# Wieder neu und kein Plan :-(



## Sammelpass (28. Juli 2014)

Hallo Gemeinde,
habe folgendes prob. Und zwar habe ich seit LK nicht mehr gespielt und dachte mir ich habe mal wieder Lust. Nun logge ich mich ein und sehe meine Chars und bin völlig Reizüberflutet. Die ganzen Zauber Buffs usw. Dabei hatte ich mal eine rotation  kann man das alles so schnell vergessen? Meine Frage lautet wie kann ich mir das alles wieder bei bringen? Oder doch wieder einen neuen Charakter erstellen und mit ihm groß werden? Vor allem bei meinem Pala sehe ich echt schwarz. Kennt ihr da Tricks oder so? Oder muss ich meine Bartender Leiste löschen und jeden Zauber aus dem Buch wieder lesen, lernen und neu einfügen? Hattet ihr auch solche Erfahrung? Bitte helft mir! LG


----------



## BlackNeo (28. Juli 2014)

Schon in WotLK hatte man keine Rotas mehr, sondern eine Prioritätenliste (außer vielleicht Arkan-Mages).

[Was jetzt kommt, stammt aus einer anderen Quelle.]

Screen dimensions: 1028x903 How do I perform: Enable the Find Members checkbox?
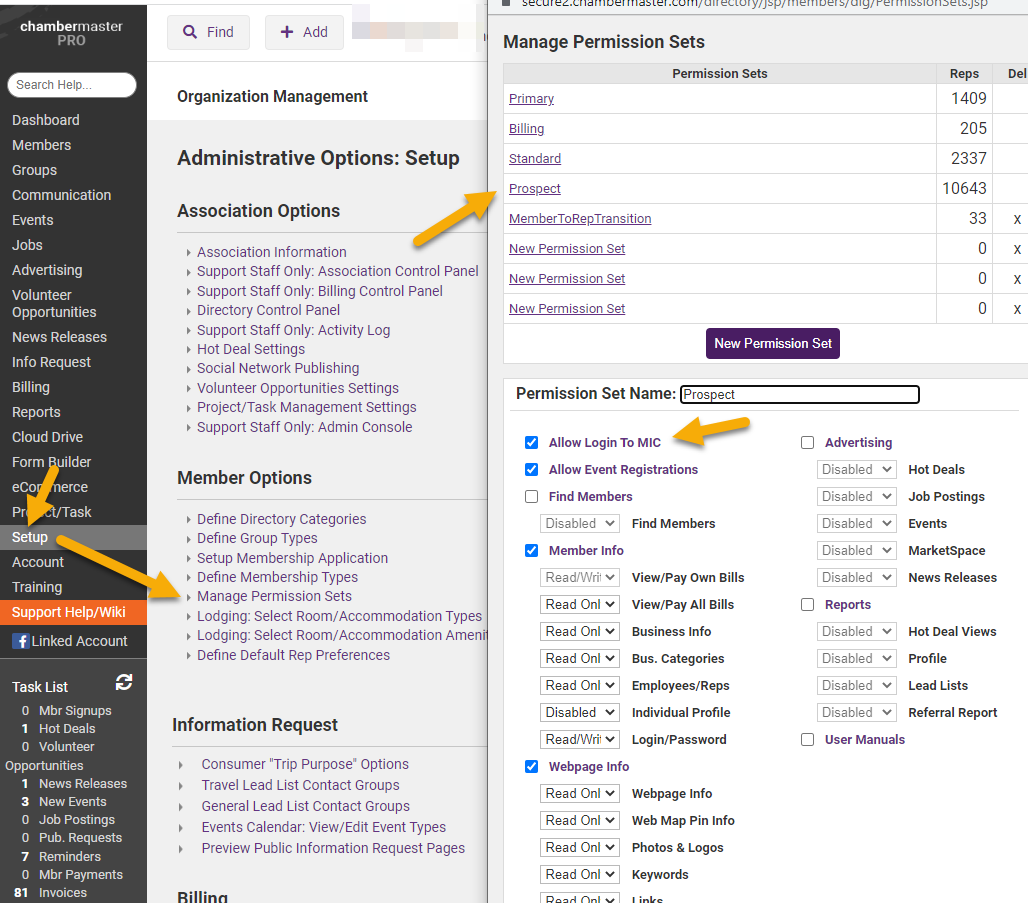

Seit damals haben sich die Klassen und das Gameplay extrem verändert, les dir nen Guide durch, sortier dir deine Leisten wie du es brauchst und geh dann erst mal Inis um das ganze zu lernen.


----------



## Cinnayum (28. Juli 2014)

Bei jeder Spezialisierung steht die Rota / Prio-Liste dabei.

Am besten du questest ein wenig und arbeitest dich über die 5er Gruppen in die Szenarien und den LFR vor.

Bis dahin hast du auch deine Klasse wieder kapiert  .

Länger als die kostenlose Testwoche nach dem 5.2er Patch hab ichs aber auch nicht ausgehalten.


----------



## Sammelpass (29. Juli 2014)

Ok habt dank für eure antworten! Ich werde es mal so probieren. Hoffentlich verliere ich auch nicht die Lust  LG


----------



## BlackNeo (29. Juli 2014)

Ich hab gestern bei nem Bekannten ne Runde MoP gezockt und ich fands zum kotzen.

Die Inis sind zwar etwas anspruchsvoller als zu WotLK, aber im LFR hatte ich gefühlt nur Vollnoobs.

Und dass die Skilltrees gänzlich weggefallen sind hat der Spielkomplexität nicht gut getan.

Seit MoP ist WoW einfach viel viel viel zu casual, das ganze hat schon mit WotLK angefangen, ist da aber noch erträglich...


----------